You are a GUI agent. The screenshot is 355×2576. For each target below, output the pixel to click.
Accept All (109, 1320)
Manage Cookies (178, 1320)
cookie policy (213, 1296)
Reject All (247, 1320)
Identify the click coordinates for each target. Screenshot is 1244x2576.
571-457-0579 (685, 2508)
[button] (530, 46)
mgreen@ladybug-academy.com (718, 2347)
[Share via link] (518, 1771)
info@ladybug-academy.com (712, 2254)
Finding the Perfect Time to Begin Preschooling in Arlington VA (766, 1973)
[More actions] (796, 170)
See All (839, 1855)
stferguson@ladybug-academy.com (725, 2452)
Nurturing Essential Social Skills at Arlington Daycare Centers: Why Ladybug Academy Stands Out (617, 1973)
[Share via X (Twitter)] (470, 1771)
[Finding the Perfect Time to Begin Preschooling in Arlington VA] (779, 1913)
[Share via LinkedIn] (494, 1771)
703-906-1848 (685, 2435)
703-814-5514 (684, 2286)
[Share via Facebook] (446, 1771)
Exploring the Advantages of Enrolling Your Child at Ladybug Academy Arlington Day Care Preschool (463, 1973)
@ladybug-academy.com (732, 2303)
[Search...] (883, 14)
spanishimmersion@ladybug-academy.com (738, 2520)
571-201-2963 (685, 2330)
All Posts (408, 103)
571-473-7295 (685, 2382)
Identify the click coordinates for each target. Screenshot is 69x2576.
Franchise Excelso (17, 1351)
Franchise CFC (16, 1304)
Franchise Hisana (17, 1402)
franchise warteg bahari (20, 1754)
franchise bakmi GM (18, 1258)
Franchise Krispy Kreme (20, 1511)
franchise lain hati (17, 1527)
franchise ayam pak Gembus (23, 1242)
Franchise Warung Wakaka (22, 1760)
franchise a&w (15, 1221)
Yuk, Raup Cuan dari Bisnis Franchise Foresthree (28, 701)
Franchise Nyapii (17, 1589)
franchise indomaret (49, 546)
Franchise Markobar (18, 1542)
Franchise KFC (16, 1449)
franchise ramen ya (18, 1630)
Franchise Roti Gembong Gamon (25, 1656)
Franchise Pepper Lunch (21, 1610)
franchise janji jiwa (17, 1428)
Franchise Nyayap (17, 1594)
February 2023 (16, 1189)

## [Directions]
Could you retype exactly the lines above, starting at the line that contains "703-906-1848 (685, 2435)" and ending at the line that contains "spanishimmersion@ladybug-academy.com (738, 2520)", and nothing more?

## [Reply]
703-906-1848 (685, 2435)
703-814-5514 (684, 2286)
[Share via Facebook] (446, 1771)
Exploring the Advantages of Enrolling Your Child at Ladybug Academy Arlington Day Care Preschool (463, 1973)
@ladybug-academy.com (732, 2303)
[Search...] (883, 14)
spanishimmersion@ladybug-academy.com (738, 2520)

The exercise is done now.